DGI: Easy and Efficient Inference for GNNs
This addresses a critical bottleneck in deploying GNNs for practitioners by making inference efficient and easy to implement, though it is incremental as it builds on existing layer-wise inference methods.
The paper tackles the problem of inefficient Graph Neural Network (GNN) inference, which can account for up to 94% of training time due to neighbor explosion, by developing DGI, a system that automates layer-wise execution from training code, achieving speedups of over 1,000x in experiments.

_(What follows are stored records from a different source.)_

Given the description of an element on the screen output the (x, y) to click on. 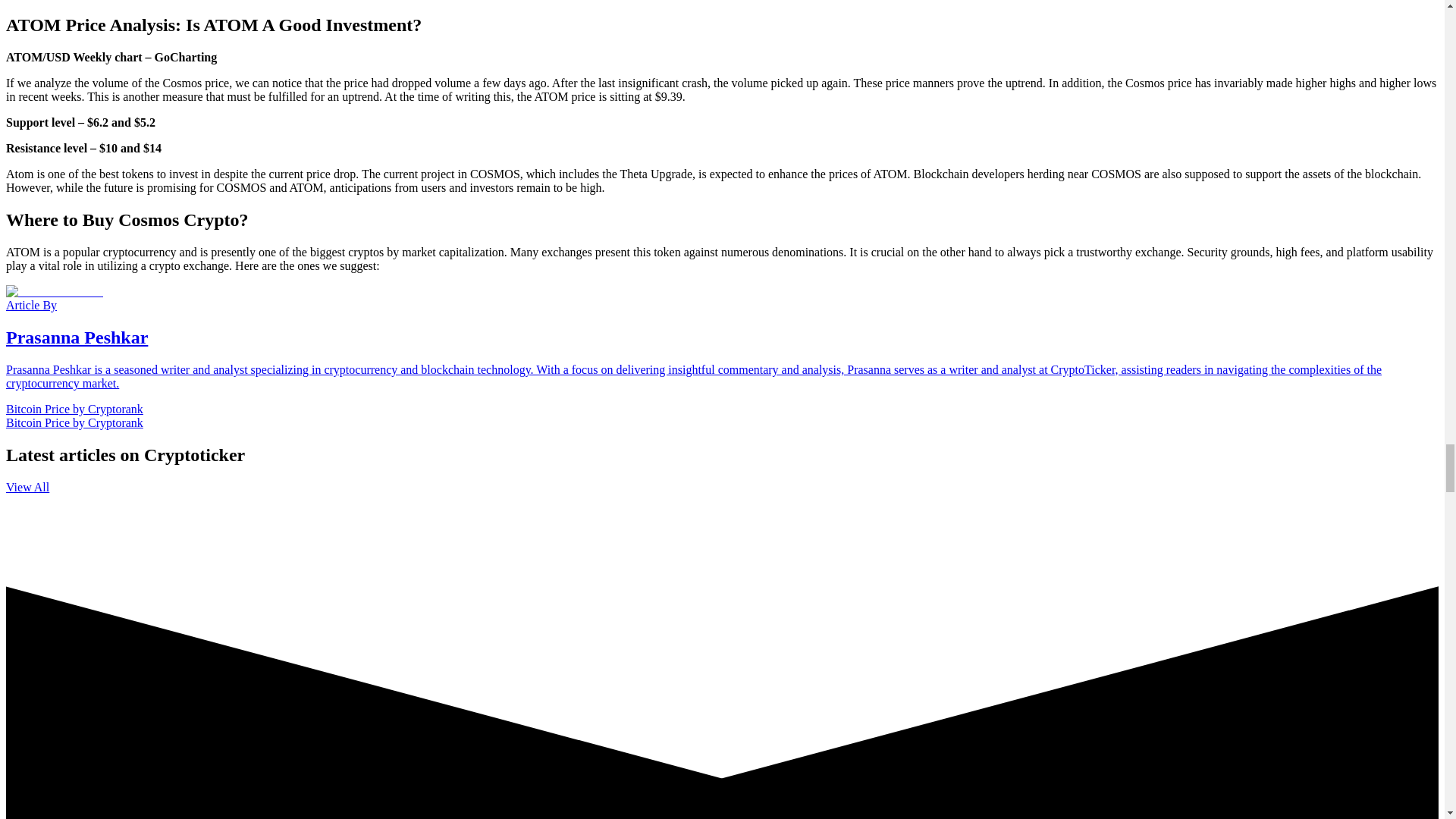
Bitcoin Price by Cryptorank (73, 422)
Bitcoin Price by Cryptorank (73, 408)
View All (27, 486)
Given the description of an element on the screen output the (x, y) to click on. 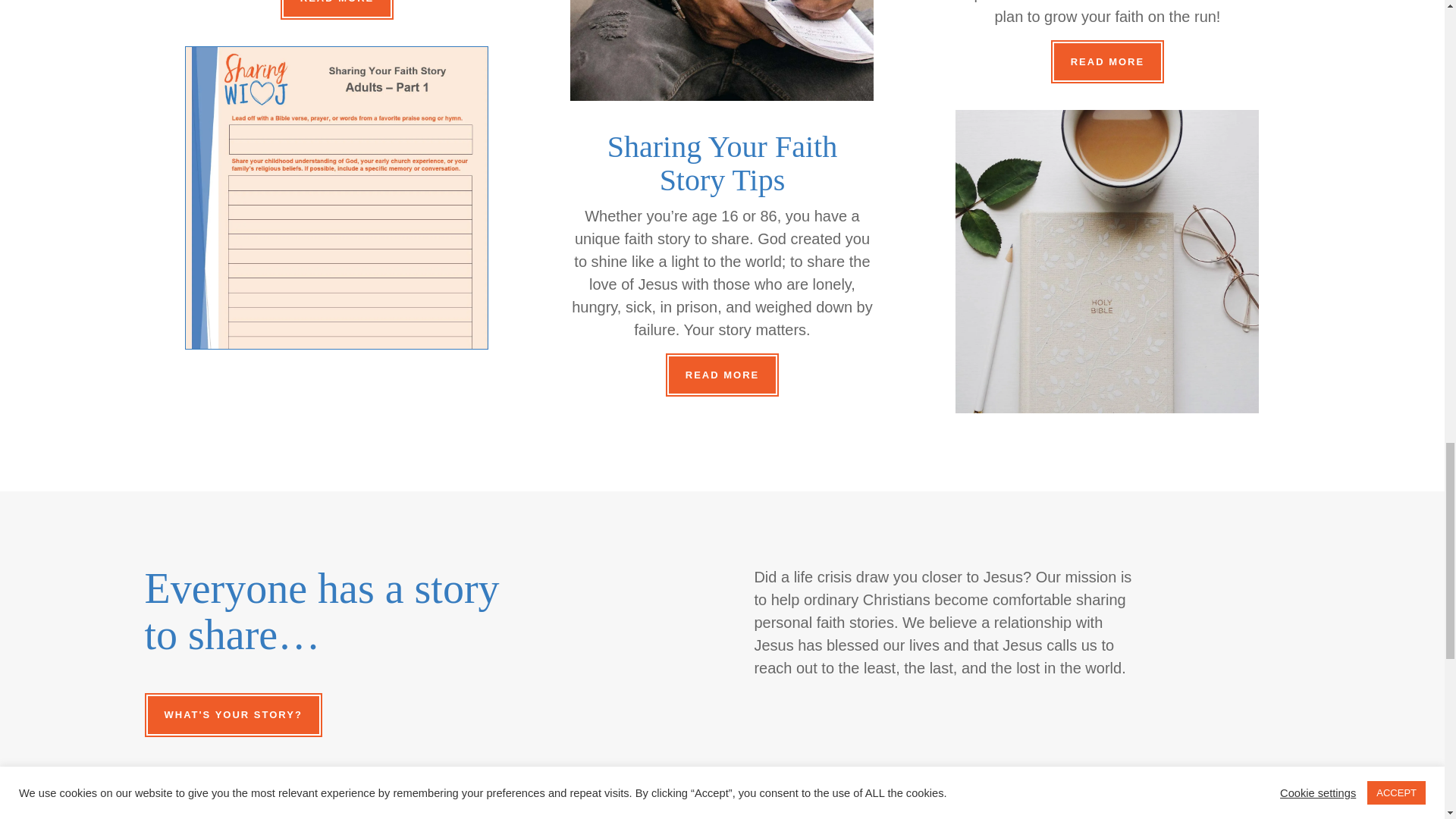
adultworksheetthumb (336, 197)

While many systems have been developed to train Graph Neural Networks (GNNs), efficient model inference and evaluation remain to be addressed. For instance, using the widely adopted node-wise approach, model evaluation can account for up to 94% of the time in the end-to-end training process due to neighbor explosion, which means that a node accesses its multi-hop neighbors. On the other hand, layer-wise inference avoids the neighbor explosion problem by conducting inference layer by layer such that the nodes only need their one-hop neighbors in each layer. However, implementing layer-wise inference requires substantial engineering efforts because users need to manually decompose a GNN model into layers for computation and split workload into batches to fit into device memory. In this paper, we develop Deep Graph Inference (DGI) -- a system for easy and efficient GNN model inference, which automatically translates the training code of a GNN model for layer-wise execution. DGI is general for various GNN models and different kinds of inference requests, and supports out-of-core execution on large graphs that cannot fit in CPU memory. Experimental results show that DGI consistently outperforms layer-wise inference across different datasets and hardware settings, and the speedup can be over 1,000x.